Основными участниками обороны Тихвина, или, как говорили в те времена, «тихвинского осадного сидения», стали отряды так называемых «вольных казаков». Устроенные по образцу «настоящего», донского казачества, они в период 1611–1615 гг. составляли существенную и довольно боеспособную часть русского войска.

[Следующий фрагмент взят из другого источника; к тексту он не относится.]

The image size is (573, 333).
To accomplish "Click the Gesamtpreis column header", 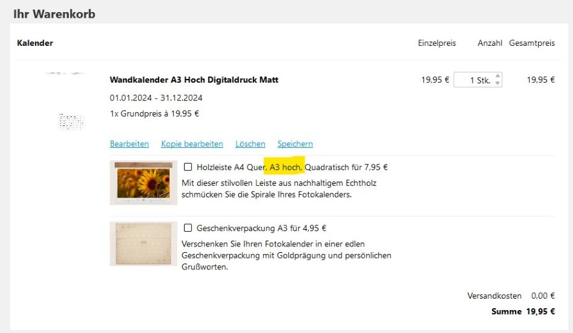I will pos(532,43).
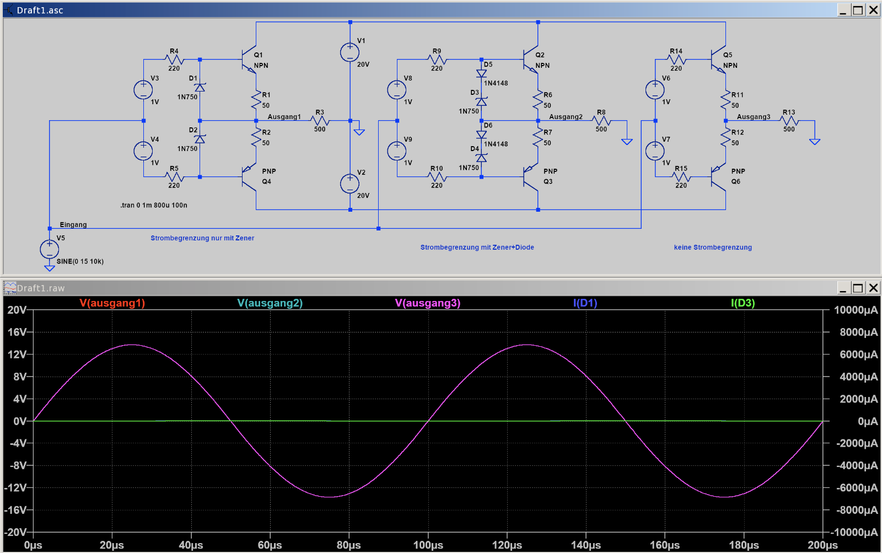The height and width of the screenshot is (553, 882).
Task: Click the Eingang net label
Action: (x=73, y=225)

Их зарождение относится к самому началу Смутного времени, когда служилые люди степной окраины, а также многочисленные беглые холопы поголовно переходили на сторону «доброго Государя» Дмитрия Ивановича (Лжедмитрия I) и, вступая в его армию, вливались в ряды донских и украинских казаков. Нередко к ним присоединялись и шайки настоящих разбойников, число которых, внутри страны, резко увеличилось в голодные 1602–1604 гг. Впоследствии казаками становились и вконец разоренные дети боярские, и служилые татары, поселенные в Поволжье и Мещерской земле, и, наконец, мирные жители городов и деревень Русской земли. Одних в казачью службу вела вера в «истинного Государя Дмитрия Ивановича», других — стремление нажиться или просто выжить в огне гражданской войны, третьих же забирали в станицы насильно. Причем, казачьи отряды можно было встретить не только у «Тушинского вора» и иных самозванцев, но и на стороне царя Василия Шуйского или среди защитников Новгорода от шведов (1611 г.); стоило полякам оказаться в Кремле, как все они откликнулись на призыв патриарха Гермогена и объединились в рядах Земского (Первого) ополчения. Вообще, в то время не нашлось в стране более принципиальных противников любого иноземного владычества, чем казаки!

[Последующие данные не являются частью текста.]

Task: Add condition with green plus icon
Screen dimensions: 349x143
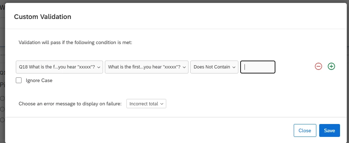Action: pos(331,66)
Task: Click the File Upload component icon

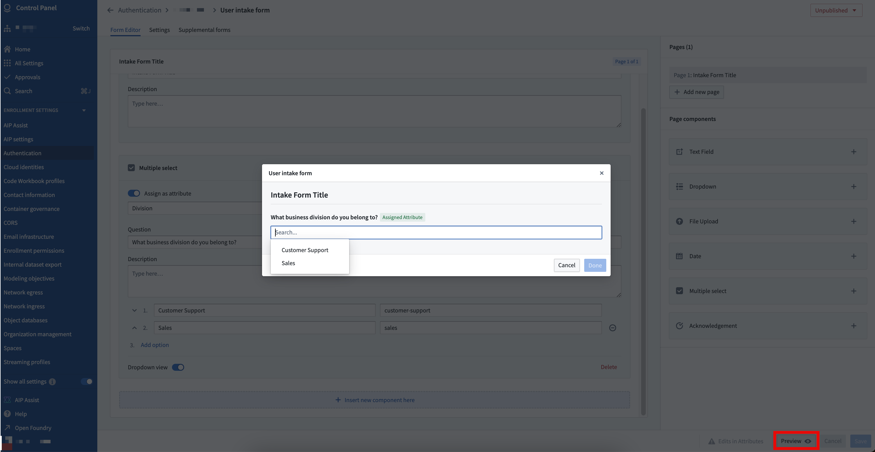Action: [679, 221]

Однако какой бы высокий идеал не отстаивали бы эти ратники, сами но себе они оказались страшным бедствием для своей родины, своего рода воплощением Смуты. Опьяненные примером жизни разгульной вольницы, нахлынувшей с окраин Дикого поля, и порвавшие с вековым укладом жизни предков, многие из них быстро теряли нравственные ориентиры и превращались в настоящих разбойников. Правда, в целом уход из обычной общественной жизни вел не к полному отрыву от всяческих традиций, а к резкой их перемене. Большинство вольных казаков 1610-х гг. никогда нс бывали на Дону или Волге, что не мешало им придерживаться принесенного оттуда внутреннего уклада жизни и организации своих новых семей — «станиц». Из казачьих отрядов, как с Дона, «выдачи не было»; существовали они за счет грабежа или поборов с мирного населения (т. н. «приставств»), жалованья от того или иного государя или, в крайнем случае, ремесла и рыбной ловли — при запрете на обработку земли и отказе от семейной жизни. Последнее, впрочем, соблюдалось уже не строю, и в 1613–1614 гг. казаков в походах нередко сопровождали их «венчальные» и «невенчальные» жены.